_PASSAGE SHOWN_.
Seven years after being falsely convicted of rape, Edgar Coker Jr., 22, of Mineral, said he’s ready to move on.
“To hear that you’re finally free, it’s like a reality check,” Coker said Monday afternoon in an interview at the University of Virginia School of Law. “I got so used to not going to certain places, and now I’m able to just live my life.”
A Fairfax County circuit judge vacated his sentence last week, and his name was taken off the sex offender list. It was the end of an ordeal that began in 2007 when Coker, then 15, pleaded guilty to raping a 14-year-old girl. He took a plea deal on the advice of his attorney because he faced a potentially long prison sentence in an adult facility.
The girl recanted her accusation just two months later, admitting she had lied. Coker’s legal team — attorneys with the Child Advocacy Clinic and the Innocence Project Clinic at UVa’s School of Law, as well as Legal Aid Justice Center and the McGuire Woods law firm — secured Coker’s early release from juvenile prison, which took 15 additional months. Despite Coker’s release, his name remained on the sex offender registry.
Coker said most of his classmates understood the situation and treated him well. But the long list of restrictions on sex offenders often kept him from socializing outside of school. He usually stayed at home, he said, while friends went out.
“I was just cautious, watching my every move,” he said, “not trying to do nothing.”
There were some missteps. Attending a high school football game in 2011 at his alma mater led to his arrest due to his lingering status. His family moved several times when neighbors found him on the registry and harassment began.
A note left at their house said a rapist lived inside. There was at least one death threat online.
Dierdre Enright, director of the Innocence Project Clinic, believed clearing Coker’s name — overturning the conviction and getting his name removed from the sex offender list — would be fairly easy. But a procedural obstacle forced a legal battle that went all the way up to the state Supreme Court.
“Getting him released was the easy part,” Enright said. “The tough thing was getting him vindicated.”

_DATASET EXTRACT_.
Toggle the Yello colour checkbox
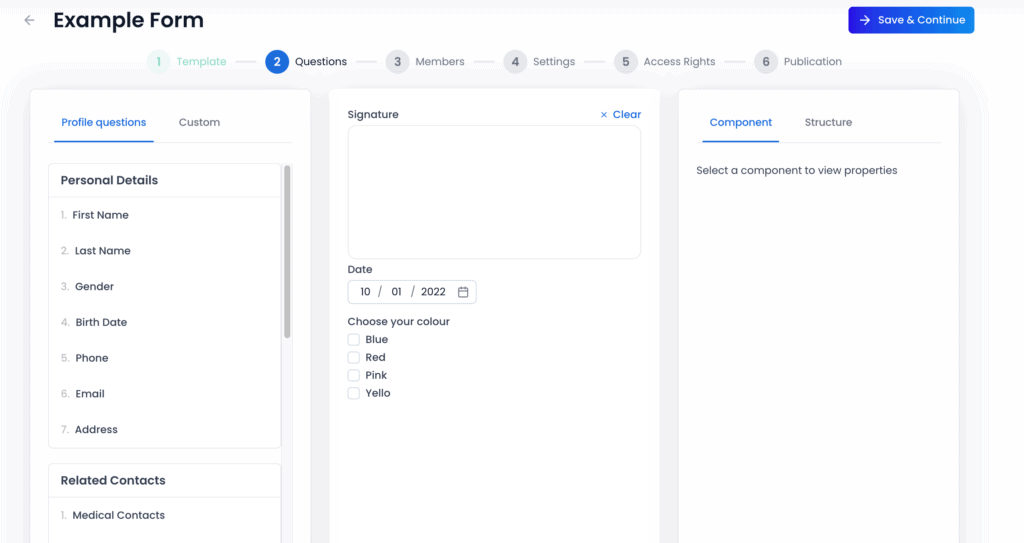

_ASSIGNMENT 1_.
Answer these questions using the article about Edgar Coker Jr.:
(a) How old was Coker when he pleaded guilty in 2007?
(b) What did Coker do in 2011 that led to his arrest?
(c) What position does Dierdre Enright hold?
_ASSIGNMENT 2_.
Carry on the article about Edgar Coker Jr. with the next part after its final sentence.

_TASK RESULT 1_.
(a) He was 15.
(b) He attended a high school football game at his alma mater.
(c) She is director of the Innocence Project Clinic.

_TASK RESULT 2_.
Coker’s lawyers filed for a writ of habeas corpus — a petition for release from mandatory detention — while he was on parole, but the suit was dismissed by a Stafford County judge on the grounds that Coker was not being detained.
Coker’s attorneys appealed to the state Supreme Court, where they argued that parole is a form of detention, which makes the habeas petition valid. In 2012, the court ruled in Coker’s favor, opening the door for a lawsuit against the state Department of Juvenile Justice that could clear his name.
“We had hope that something would happen, at some point,” she said. “We just didn’t know when and if it was going to happen.”
Enright said Coker’s case shows why threatening juveniles with adult prison can be problematic. Fear of the danger he faced in the adult system was enough to make him plead guilty in a weak case — Coker’s accuser, she said, has a history of false accusations.
Then there was the long battle over a procedural roadblock.
“There’s people who will say about this — ‘the system worked,’” Enright said. “That is the most empty response you can have to this situation.”
Coker said he wished police and prosecutors had been more thorough with their investigation.
“I just think on serious cases, they should really look into it … before they throw someone’s life away,” he said.
The Associated Press contributed to this story.